Myco-fabricated CuONPs and Ch-CuONPs conjugate mediated by the endophytic fungus Aspergillus fumigatus SM4 with in vitro antimicrobial, antibiofilm, antioxidant and anticancer activity

Abstract

The significant rise in antibiotic resistance has increased worries globally.
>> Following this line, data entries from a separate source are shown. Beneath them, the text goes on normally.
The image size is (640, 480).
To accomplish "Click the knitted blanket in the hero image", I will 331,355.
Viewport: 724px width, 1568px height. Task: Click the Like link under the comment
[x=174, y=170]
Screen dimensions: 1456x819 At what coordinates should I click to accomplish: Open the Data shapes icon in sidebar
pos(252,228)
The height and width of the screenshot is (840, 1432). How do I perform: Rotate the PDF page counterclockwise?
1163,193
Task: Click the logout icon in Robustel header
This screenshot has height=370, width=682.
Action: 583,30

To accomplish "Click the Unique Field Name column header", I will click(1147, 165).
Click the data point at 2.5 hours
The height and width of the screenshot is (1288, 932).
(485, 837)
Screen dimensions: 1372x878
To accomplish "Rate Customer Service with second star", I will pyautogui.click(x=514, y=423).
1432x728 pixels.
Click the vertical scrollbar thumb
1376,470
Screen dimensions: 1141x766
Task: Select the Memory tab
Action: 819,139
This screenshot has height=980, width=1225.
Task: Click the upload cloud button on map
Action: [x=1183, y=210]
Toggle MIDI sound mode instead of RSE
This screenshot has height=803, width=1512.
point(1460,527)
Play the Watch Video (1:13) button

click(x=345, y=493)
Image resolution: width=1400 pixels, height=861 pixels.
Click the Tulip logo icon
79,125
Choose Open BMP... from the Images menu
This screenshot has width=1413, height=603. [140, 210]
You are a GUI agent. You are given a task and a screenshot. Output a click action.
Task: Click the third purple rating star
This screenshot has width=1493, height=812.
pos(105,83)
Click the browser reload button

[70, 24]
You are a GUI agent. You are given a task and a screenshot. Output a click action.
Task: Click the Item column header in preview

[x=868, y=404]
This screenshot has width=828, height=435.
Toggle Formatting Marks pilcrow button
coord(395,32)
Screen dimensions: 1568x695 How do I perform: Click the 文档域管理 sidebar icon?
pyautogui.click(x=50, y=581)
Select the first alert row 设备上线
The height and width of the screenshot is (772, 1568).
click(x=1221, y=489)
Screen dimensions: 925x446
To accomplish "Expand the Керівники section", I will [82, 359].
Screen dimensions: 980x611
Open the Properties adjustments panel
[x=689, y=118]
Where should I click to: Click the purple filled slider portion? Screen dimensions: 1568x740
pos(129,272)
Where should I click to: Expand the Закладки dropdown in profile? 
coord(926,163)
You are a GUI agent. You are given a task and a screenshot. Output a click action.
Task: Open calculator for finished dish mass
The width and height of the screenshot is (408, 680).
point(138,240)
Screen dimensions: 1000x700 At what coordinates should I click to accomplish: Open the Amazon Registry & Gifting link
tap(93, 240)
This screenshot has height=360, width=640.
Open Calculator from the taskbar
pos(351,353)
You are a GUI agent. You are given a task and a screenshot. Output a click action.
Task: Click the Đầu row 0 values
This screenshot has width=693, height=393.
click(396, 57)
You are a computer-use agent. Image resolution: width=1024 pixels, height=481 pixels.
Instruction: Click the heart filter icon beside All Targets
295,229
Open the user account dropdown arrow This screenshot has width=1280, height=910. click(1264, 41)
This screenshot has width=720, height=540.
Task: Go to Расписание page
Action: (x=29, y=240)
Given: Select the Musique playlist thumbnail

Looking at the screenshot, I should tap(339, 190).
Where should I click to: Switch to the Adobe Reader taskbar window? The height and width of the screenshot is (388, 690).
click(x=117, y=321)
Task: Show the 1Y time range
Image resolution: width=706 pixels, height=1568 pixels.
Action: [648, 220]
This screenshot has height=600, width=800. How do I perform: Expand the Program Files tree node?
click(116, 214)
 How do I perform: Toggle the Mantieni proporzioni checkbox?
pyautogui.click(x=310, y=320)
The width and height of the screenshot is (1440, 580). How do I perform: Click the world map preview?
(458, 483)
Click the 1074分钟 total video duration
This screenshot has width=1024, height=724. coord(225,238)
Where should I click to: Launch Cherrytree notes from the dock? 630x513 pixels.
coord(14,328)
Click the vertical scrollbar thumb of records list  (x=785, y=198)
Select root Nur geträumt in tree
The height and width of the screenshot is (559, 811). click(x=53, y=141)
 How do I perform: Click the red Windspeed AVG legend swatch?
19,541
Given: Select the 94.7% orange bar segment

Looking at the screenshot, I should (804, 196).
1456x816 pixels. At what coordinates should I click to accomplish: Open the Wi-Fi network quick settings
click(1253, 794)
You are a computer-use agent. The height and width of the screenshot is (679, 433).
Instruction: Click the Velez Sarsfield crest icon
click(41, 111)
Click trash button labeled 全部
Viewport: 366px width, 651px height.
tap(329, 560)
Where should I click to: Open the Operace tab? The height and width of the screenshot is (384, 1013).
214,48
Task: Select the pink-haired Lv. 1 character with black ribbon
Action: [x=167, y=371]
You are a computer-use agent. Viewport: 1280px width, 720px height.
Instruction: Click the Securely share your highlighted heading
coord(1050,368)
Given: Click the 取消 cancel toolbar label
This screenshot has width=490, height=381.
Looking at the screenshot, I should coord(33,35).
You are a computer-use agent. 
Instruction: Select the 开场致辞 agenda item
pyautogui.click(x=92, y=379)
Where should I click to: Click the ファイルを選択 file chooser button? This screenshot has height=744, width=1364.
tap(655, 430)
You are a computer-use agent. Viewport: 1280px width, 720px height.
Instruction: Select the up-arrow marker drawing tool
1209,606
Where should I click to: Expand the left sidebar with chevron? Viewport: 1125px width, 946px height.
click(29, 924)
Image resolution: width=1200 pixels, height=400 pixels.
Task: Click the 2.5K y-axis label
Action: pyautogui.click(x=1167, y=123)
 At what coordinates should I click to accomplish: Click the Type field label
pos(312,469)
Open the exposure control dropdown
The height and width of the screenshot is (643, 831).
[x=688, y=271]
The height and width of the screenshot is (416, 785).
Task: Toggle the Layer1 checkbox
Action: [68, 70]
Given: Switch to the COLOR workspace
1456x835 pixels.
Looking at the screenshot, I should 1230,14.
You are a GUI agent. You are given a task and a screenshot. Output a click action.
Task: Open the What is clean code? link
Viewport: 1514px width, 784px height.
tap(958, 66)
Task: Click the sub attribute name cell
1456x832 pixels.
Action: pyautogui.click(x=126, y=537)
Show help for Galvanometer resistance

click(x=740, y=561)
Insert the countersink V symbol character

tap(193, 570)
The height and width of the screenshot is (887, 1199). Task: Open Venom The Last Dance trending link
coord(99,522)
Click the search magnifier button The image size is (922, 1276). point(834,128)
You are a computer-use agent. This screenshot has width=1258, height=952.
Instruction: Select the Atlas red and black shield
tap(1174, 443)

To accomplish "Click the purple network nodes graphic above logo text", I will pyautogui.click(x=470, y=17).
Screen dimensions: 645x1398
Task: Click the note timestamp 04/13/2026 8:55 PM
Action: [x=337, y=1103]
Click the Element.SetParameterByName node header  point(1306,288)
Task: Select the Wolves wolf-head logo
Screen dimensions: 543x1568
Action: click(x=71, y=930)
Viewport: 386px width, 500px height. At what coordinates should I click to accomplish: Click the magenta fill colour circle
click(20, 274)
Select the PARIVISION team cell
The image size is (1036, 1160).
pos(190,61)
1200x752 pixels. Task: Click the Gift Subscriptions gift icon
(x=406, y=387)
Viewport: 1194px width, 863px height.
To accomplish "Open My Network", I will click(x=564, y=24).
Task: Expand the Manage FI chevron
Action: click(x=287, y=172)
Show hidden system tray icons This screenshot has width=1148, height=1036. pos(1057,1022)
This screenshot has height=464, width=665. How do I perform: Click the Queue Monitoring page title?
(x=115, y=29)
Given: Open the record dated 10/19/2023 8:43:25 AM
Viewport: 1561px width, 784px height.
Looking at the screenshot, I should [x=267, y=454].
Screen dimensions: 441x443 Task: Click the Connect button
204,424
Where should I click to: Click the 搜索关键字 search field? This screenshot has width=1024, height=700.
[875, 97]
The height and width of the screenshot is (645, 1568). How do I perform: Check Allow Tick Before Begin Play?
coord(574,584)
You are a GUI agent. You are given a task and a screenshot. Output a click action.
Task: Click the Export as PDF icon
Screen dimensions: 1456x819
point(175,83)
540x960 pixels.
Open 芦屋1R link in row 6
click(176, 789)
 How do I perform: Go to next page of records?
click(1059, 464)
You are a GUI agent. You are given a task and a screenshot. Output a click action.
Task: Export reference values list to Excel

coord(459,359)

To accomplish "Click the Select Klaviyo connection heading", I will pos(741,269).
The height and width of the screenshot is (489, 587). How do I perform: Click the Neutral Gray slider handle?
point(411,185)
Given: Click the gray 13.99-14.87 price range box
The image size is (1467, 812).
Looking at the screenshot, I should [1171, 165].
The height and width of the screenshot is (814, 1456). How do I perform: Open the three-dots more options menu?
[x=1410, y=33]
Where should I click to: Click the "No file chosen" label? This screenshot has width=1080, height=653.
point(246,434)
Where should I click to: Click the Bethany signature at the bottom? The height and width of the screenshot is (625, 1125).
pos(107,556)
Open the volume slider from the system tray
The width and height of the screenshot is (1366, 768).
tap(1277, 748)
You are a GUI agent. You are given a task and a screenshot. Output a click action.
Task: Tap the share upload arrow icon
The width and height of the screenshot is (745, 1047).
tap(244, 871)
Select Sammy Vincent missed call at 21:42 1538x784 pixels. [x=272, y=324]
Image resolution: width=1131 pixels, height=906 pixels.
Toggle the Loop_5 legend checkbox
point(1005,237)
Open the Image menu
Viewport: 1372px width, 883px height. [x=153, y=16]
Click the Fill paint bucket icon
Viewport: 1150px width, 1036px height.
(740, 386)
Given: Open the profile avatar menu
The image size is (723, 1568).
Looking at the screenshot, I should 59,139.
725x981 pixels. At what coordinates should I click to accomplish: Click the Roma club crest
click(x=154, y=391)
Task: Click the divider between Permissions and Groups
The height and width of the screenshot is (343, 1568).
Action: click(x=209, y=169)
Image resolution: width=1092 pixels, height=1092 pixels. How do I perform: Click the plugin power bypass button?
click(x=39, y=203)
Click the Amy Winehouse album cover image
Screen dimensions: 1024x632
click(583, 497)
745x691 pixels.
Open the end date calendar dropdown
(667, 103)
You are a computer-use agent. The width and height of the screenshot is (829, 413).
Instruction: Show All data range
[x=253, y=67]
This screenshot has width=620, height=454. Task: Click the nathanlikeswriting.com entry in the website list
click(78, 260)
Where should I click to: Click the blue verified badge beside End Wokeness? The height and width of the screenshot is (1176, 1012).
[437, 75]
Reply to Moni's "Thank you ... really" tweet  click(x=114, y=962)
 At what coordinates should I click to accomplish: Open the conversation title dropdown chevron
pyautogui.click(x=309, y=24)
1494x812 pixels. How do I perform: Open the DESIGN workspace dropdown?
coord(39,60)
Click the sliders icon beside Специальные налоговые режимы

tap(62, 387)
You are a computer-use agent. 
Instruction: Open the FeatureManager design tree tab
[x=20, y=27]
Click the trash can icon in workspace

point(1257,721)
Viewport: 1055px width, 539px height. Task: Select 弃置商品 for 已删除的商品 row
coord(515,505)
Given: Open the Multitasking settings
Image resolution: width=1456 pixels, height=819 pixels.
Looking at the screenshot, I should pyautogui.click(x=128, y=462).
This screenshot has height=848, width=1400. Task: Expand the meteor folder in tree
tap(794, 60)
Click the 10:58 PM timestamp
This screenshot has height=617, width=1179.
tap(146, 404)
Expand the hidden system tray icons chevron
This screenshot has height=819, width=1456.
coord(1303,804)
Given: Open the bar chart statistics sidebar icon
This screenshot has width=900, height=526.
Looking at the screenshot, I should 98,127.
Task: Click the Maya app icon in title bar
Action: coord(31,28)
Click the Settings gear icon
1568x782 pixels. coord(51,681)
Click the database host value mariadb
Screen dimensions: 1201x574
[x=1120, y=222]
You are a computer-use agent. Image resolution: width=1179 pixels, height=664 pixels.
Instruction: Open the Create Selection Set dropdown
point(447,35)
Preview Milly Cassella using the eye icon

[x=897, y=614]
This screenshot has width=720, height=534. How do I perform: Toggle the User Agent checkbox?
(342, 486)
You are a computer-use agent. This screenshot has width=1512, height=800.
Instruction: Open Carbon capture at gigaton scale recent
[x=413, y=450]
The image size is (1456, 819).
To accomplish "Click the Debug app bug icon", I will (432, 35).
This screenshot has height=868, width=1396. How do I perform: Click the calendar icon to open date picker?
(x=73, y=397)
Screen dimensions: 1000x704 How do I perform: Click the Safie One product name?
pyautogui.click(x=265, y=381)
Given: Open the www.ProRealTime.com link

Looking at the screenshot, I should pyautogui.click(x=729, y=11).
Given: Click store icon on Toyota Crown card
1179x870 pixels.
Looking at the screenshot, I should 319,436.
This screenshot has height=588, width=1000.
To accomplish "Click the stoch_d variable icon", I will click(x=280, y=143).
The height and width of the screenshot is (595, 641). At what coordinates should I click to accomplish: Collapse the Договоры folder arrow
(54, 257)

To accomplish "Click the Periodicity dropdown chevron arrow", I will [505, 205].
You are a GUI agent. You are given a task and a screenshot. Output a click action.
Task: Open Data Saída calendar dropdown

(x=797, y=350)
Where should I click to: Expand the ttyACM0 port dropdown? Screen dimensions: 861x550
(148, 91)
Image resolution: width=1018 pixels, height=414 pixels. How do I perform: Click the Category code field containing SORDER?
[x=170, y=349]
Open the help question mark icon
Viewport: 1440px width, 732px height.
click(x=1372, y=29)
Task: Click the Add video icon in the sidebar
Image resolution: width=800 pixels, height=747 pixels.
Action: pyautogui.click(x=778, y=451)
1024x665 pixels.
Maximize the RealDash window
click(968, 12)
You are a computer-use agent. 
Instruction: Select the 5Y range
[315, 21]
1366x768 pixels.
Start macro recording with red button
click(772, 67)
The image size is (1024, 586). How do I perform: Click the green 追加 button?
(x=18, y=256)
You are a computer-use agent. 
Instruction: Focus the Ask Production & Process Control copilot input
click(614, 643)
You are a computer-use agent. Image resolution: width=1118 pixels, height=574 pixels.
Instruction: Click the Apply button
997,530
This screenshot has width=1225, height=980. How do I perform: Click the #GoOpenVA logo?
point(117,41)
In light of this situation, several investigations have been undertaken on biogenic nanoparticles and their conjugates to enhance their antibacterial and anticancer activities. The present work describes the myco-assisted biosynthesis of CuNPs using the marine-associated fungus Aspergillus fumigatus SM4. The biosynthesized CuNPs have been successfully coupled with chitosan. The Myco-CuNPs and Ch-CuNPs were characterized using UV, SEM, TEM, FTIR, XRD, and Zeta potential. Antimicrobial evaluation of both Myco-CuNPs and Ch-CuNPs indicated that CuNPs had substantial antibacterial efficacy, exceeding that of the crude extract, with inhibition rates of 78.25 % against Staphylococcus aureus and 70.25 % against Escherichia coli. The Ch-CuNPs showed potential biofilm inhibitory activity reached 52.62 % for E. coli and 51.52 % for S. aureus, respectively. The antifungal efficiency against Candida albicans demonstrated that CuNPs (45.36 %) surpassed the crude extract. However, nystatin emerged as the most effective antifungal drug (97.98 %). An antioxidant study by ABTS and DPPH tests revealed that Ch-CuNPs had enhanced antioxidant capacity relative to CuNPs and Vitamin C, with IC₅₀ values of 11.27 µg/mL and 16.15 µg/mL, respectively. The anticancer activity of these nanoparticles was assessed against the A549 cancer cell line, demonstrating that Ch-CuNPs exhibited greater selectivity with an IC₅₀ of 8.14 µg/mL, compared to CuNPs’ 10.35 µg/mL. The obtained results showed that CuNPs and Ch-CuNPs have antibacterial, antifungal, antioxidant, and anticancer effects, indicating its possible application in medicinal uses.